Relying on studies showing lesser engagement of intermarried families is suspect when the community has not been welcoming and when very little effort has been made to “invest in interfaith families” with programming targeted to engage them. Again, the authors recognize this: “[P]roponents of outreach policies [argue] not that intermarriage is a blessing, but rather that with the right policies (being more welcoming, investing in interfaith families etc.) the potential is there for a beneficial effect on the community.” (73)
These expressions of attitudes of Jewish leaders are extremely important; as the authors note, “[C]onnected Jews make the communal rules. It is highly engaged and connected Jews who grasp the challenges, and attempt to tackle them. These Jews, participants in our groups, seemed somewhat readier than we had expected to make definitive assertions concerning the value of in-marriage to the community and its long term interests.” (72) The authors say “It is fair to suspect that had the Dialogue included more Jews of no religion, more disconnected Jews, and more unaffiliated Jews, the answers … would have been different.” (71-72) I suspect the same would be true if more less- and moderately- engaged Jews and their partners were included; the leaders may be behind the rest of the community.

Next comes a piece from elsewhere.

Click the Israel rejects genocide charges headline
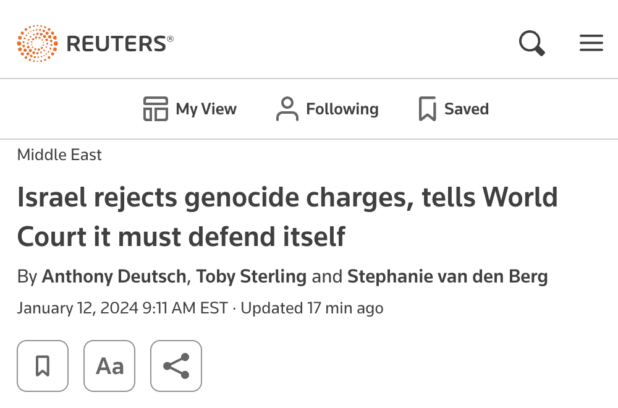[287, 216]
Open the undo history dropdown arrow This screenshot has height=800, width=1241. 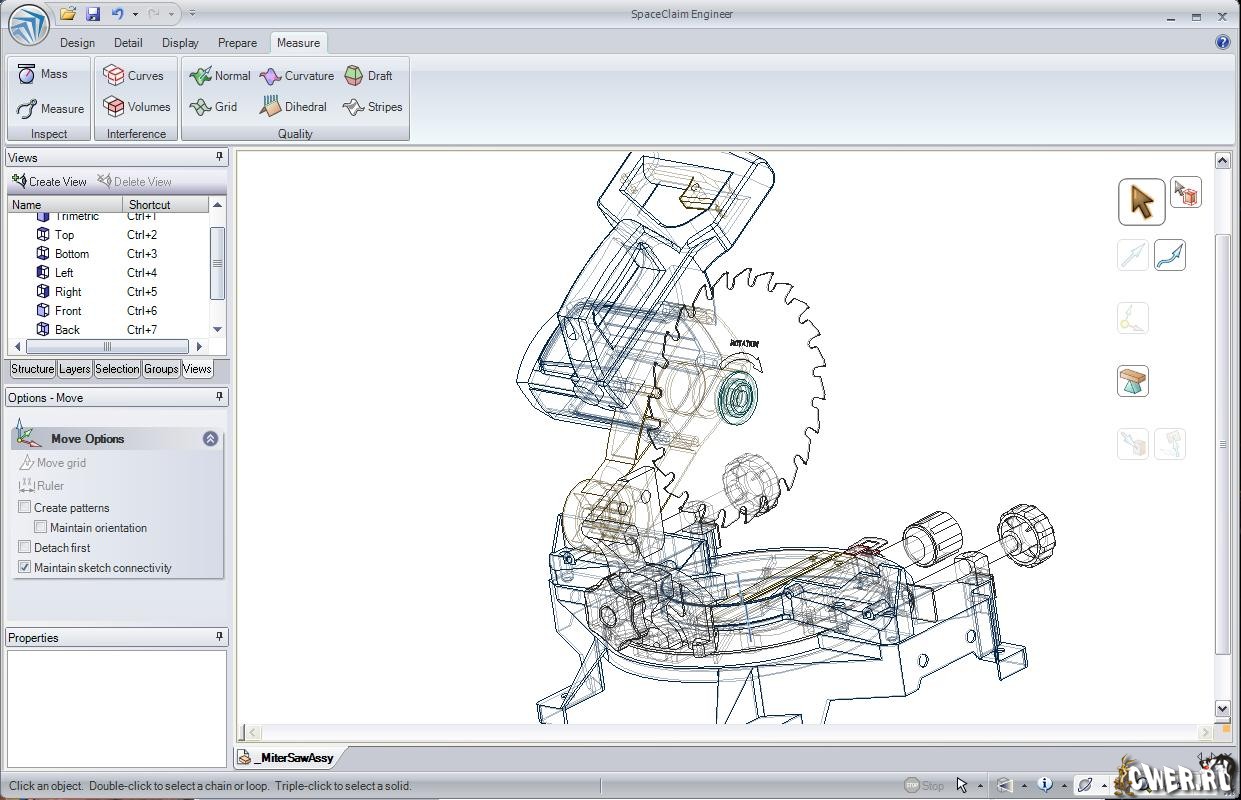click(135, 14)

In the report’s recommendations, the authors say that the community “accepts the fact that many Jews who are important to the larger community marry non-Jewish spouses;” “acceptance” in my opinion is not a warm enough response to achieve the engagement that the community appears to want to achieve.
I do see promise if one of the recommendations of the report is implemented: to create communities of practice that will develop “best practices in dealing with the broad range of contemporary Jews and Jewish groups,” “leadership training programs so leaders can deepen their understanding of the new milieu,” and welcoming language and messaging in organizational materials. (11)
Definitions of Jewishness and Interfaith Families
The report includes a fascinating discussion of definitions of Jewishness that have implications for engaging interfaith families Jewishly, which I have summarized separately. One part of the discussion is particularly important.
The report identifies four aspects of Judaism as primary components of Jewishness: in the order in which they were ranked in surveys, they are culture, nationality/peoplehood, religion, and genealogy. The authors note that putting less emphasis on genealogy “fits nicely with … understanding that intermarriage is an irreversible part of Jewish life and with the cautious optimism some have concerning ‘the community’s ability to turn this challenging trend into an opportunity.’” But they also note that as Jews emphasize nationality/peoplehood, comfort with intermarriage could seem to rest on shaky ground, because intermarrieds currently show less connection to other Jews and Israel. One of the report’s recommendations is to “create initiatives that consciously seek to enhance the understanding of the Jewish peoplehood component among all who participate in Jewish life (Jews and non-Jews who affiliate with the community).” I would only note that efforts to influence non-Jews who affiliate with the community, and their partners, will be hindered to the extent that maintaining a norm of in-marriage makes interfaith couples feel second rate.